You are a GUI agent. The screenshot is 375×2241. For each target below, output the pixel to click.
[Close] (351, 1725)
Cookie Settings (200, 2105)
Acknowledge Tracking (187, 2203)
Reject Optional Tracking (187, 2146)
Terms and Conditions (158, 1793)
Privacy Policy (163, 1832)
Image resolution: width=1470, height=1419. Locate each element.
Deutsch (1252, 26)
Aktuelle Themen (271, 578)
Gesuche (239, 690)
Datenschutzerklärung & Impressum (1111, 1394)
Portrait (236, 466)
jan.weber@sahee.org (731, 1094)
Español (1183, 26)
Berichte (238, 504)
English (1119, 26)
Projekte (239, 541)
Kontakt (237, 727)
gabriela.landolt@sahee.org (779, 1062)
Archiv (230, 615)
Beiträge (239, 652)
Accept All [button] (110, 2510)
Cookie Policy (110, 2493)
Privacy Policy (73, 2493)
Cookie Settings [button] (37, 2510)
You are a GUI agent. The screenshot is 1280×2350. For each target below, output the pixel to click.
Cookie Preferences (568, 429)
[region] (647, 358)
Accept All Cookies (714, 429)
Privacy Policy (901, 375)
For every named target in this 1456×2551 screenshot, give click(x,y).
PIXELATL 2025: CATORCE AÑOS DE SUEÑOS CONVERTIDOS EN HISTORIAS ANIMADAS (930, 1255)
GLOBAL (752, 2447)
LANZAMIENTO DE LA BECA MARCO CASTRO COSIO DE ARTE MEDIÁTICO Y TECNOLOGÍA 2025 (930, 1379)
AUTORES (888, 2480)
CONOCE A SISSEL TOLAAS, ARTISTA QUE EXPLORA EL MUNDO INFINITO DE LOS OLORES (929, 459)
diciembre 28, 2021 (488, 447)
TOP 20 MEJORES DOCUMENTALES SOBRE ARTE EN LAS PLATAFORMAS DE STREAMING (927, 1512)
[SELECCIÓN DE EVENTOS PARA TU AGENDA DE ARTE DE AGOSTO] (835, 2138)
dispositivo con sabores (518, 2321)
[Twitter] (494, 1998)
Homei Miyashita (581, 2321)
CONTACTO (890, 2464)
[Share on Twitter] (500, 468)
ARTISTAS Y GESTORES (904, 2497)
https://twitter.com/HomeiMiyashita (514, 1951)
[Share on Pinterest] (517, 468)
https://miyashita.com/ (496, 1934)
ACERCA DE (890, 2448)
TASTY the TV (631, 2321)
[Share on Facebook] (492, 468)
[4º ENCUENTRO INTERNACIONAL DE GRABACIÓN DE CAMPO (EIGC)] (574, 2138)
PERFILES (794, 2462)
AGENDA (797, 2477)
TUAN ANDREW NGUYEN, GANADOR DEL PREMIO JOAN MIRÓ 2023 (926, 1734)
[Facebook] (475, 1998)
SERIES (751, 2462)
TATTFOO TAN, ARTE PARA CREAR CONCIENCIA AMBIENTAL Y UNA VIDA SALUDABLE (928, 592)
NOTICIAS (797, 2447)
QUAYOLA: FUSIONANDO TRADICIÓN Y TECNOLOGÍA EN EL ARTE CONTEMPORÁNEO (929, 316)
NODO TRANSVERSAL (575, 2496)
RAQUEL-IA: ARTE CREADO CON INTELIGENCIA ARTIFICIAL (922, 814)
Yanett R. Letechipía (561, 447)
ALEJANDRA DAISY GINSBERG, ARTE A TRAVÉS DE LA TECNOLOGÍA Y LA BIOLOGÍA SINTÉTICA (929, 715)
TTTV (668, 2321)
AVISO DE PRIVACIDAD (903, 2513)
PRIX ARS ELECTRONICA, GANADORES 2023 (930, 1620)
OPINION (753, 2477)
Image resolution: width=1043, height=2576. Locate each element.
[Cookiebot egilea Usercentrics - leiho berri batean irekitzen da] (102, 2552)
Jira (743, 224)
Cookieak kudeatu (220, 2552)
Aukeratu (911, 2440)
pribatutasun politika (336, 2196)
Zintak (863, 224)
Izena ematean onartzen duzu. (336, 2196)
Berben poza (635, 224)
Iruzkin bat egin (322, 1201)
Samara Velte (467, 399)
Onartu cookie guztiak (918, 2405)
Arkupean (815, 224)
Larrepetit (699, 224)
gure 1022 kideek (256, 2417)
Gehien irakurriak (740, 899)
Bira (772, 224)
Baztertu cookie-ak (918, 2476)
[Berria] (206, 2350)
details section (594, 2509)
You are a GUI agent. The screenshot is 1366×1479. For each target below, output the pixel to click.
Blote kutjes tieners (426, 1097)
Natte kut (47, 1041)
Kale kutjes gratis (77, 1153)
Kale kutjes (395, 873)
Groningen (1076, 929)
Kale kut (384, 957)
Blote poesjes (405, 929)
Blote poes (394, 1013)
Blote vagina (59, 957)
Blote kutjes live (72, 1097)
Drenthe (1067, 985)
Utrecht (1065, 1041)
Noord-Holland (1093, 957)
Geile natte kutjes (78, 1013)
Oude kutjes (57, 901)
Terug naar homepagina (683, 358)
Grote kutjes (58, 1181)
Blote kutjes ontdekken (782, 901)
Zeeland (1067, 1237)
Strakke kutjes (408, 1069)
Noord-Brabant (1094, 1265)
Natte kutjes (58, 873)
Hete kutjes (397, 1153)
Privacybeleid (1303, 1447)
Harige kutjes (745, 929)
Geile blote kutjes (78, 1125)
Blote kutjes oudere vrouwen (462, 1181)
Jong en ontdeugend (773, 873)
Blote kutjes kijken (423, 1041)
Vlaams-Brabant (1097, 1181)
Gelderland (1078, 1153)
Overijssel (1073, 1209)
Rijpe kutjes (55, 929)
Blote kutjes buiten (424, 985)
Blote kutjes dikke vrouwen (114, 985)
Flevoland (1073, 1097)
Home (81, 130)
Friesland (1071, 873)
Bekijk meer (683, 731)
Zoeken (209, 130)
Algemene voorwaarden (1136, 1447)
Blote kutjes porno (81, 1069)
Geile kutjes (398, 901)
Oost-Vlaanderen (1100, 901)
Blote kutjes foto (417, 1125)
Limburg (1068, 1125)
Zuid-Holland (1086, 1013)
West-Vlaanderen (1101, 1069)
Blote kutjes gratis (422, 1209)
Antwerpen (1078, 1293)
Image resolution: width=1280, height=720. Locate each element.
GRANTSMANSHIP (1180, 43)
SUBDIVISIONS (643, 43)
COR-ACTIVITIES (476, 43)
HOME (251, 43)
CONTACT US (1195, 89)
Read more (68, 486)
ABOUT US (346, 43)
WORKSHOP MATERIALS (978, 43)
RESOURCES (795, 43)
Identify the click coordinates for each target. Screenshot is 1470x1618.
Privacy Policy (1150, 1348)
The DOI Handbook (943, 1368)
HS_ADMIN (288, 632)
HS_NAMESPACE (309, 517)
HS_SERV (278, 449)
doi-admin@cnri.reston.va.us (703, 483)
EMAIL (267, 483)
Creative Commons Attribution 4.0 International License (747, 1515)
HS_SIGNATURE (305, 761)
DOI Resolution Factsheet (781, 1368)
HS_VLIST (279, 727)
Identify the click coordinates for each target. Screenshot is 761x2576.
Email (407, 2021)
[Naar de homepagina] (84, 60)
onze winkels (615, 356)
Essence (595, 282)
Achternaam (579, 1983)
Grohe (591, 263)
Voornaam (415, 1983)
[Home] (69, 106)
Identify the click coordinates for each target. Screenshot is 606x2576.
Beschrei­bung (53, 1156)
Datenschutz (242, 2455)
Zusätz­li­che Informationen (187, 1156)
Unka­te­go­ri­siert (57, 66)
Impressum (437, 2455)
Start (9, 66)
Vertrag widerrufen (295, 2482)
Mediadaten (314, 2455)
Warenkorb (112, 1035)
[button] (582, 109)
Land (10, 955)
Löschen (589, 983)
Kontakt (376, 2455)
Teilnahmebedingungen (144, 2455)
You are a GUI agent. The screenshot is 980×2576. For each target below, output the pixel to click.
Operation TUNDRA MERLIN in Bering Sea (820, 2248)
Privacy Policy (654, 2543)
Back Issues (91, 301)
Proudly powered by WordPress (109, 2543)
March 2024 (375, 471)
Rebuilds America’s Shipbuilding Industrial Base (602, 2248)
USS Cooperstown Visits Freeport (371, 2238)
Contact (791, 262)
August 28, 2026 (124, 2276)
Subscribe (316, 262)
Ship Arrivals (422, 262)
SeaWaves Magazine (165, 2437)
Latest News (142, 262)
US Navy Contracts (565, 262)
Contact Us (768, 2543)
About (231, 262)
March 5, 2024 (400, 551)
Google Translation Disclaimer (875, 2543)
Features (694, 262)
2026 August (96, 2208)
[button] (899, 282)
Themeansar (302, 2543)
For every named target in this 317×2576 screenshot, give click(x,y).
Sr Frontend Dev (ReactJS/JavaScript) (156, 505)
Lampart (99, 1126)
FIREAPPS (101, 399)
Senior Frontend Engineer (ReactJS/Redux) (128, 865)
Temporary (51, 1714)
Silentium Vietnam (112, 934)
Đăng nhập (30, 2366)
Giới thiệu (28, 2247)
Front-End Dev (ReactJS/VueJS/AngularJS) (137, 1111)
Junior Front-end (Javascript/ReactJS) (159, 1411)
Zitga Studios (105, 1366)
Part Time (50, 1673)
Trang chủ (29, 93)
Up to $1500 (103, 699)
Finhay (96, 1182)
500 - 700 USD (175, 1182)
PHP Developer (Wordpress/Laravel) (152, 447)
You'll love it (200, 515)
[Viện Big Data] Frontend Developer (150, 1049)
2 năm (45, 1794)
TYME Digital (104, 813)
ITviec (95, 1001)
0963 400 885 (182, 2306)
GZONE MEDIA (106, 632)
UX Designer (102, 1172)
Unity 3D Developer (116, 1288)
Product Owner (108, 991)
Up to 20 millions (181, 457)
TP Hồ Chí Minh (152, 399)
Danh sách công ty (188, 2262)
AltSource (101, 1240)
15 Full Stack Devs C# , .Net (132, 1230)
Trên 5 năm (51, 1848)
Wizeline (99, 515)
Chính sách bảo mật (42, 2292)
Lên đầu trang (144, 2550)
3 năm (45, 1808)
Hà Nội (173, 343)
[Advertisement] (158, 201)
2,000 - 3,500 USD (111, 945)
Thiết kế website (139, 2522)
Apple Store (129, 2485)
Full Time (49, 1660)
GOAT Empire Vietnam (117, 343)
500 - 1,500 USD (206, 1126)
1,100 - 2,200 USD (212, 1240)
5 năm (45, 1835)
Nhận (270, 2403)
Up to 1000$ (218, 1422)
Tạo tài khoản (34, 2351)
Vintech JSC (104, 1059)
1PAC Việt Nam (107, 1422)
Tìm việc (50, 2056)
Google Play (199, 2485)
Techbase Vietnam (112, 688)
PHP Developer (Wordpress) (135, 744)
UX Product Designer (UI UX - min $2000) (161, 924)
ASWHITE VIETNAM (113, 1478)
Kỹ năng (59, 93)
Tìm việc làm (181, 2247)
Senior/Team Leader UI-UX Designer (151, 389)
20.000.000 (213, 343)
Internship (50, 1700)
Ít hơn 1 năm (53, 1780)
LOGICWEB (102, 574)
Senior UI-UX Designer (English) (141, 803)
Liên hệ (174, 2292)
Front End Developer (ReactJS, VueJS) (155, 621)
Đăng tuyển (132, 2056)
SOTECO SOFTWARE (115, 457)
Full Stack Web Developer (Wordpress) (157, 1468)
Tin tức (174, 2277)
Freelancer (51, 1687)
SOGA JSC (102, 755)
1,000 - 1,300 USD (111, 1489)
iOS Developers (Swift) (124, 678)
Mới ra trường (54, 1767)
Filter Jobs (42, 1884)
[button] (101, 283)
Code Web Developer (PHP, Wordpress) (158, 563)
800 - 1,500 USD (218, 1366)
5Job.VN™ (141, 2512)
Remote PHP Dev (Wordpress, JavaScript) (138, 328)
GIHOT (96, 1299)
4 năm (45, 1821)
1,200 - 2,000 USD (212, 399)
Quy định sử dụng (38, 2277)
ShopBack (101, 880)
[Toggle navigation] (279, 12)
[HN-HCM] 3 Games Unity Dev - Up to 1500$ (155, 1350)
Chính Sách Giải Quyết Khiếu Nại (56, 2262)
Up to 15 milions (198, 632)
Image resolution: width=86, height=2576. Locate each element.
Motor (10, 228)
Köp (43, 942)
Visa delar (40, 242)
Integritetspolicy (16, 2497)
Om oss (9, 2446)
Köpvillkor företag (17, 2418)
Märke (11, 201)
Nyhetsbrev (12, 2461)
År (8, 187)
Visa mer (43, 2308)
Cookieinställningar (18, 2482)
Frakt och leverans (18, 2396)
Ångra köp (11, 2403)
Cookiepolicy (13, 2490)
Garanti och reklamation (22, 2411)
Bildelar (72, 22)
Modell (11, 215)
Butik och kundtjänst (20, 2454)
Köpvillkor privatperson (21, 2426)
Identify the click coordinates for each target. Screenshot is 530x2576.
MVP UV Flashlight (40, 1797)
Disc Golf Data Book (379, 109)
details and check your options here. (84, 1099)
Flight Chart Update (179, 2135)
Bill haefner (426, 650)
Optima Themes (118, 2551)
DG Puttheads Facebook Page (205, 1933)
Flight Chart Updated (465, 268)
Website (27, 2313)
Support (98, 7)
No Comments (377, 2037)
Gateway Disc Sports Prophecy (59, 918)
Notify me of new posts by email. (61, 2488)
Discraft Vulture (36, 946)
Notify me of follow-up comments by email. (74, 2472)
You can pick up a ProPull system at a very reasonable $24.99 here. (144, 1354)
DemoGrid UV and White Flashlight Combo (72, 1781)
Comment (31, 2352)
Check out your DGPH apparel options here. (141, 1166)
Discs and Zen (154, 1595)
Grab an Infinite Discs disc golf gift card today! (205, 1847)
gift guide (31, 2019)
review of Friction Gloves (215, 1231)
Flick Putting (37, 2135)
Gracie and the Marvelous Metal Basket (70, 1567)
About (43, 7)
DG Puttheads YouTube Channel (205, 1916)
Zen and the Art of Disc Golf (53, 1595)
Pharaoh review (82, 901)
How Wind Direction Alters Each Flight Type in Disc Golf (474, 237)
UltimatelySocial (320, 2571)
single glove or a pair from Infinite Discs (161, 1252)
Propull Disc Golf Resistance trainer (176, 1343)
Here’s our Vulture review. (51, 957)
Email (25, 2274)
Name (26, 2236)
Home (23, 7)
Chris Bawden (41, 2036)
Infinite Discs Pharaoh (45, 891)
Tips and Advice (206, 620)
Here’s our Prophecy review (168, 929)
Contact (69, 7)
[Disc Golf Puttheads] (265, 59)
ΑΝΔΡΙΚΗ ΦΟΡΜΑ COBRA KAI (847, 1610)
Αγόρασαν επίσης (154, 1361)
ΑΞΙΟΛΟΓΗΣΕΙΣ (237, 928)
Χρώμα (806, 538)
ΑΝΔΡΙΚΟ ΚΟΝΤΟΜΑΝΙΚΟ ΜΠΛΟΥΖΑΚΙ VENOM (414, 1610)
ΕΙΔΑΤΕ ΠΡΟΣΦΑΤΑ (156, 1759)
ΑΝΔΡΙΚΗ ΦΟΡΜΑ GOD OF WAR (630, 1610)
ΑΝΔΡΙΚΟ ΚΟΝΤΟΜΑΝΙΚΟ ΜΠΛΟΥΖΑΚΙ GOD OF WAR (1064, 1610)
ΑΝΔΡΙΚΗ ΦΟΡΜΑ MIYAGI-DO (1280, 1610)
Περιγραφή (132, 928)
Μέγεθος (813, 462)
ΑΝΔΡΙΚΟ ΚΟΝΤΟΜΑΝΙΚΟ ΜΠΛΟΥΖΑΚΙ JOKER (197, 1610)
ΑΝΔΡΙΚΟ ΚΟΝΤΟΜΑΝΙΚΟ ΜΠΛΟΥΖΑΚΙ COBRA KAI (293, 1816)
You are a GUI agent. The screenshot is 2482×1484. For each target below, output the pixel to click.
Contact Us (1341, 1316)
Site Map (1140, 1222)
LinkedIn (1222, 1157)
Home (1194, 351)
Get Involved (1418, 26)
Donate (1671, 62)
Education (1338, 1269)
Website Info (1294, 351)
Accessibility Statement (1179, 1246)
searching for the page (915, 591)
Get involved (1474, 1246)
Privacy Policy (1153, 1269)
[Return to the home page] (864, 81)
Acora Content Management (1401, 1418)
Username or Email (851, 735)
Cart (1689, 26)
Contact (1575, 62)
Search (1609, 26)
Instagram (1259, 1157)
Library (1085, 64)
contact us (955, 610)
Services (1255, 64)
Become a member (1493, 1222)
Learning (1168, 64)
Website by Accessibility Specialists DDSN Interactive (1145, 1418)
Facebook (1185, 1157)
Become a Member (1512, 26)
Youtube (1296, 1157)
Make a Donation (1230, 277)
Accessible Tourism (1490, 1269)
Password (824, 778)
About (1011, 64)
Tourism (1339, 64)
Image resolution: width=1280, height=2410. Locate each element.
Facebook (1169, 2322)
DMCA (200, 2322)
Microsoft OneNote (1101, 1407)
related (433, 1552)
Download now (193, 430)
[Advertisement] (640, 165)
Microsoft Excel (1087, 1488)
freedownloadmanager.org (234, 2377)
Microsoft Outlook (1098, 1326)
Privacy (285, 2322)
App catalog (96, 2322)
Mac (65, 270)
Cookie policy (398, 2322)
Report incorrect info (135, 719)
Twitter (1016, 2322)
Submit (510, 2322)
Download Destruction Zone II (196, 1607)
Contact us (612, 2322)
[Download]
● ● ● ● ●
### PROBLEM STATEMENT
Please give back, exactly as it stands above, the stretch from the line with "Zen and the Art of Disc Golf (53, 1595)" through the line with "Propull Disc Golf", and no line outside it.

### ANSWER SPACE
Zen and the Art of Disc Golf (53, 1595)
Pharaoh review (82, 901)
How Wind Direction Alters Each Flight Type in Disc Golf (474, 237)
UltimatelySocial (320, 2571)
single glove or a pair from Infinite Discs (161, 1252)
Propull Disc Golf Resistance trainer (176, 1343)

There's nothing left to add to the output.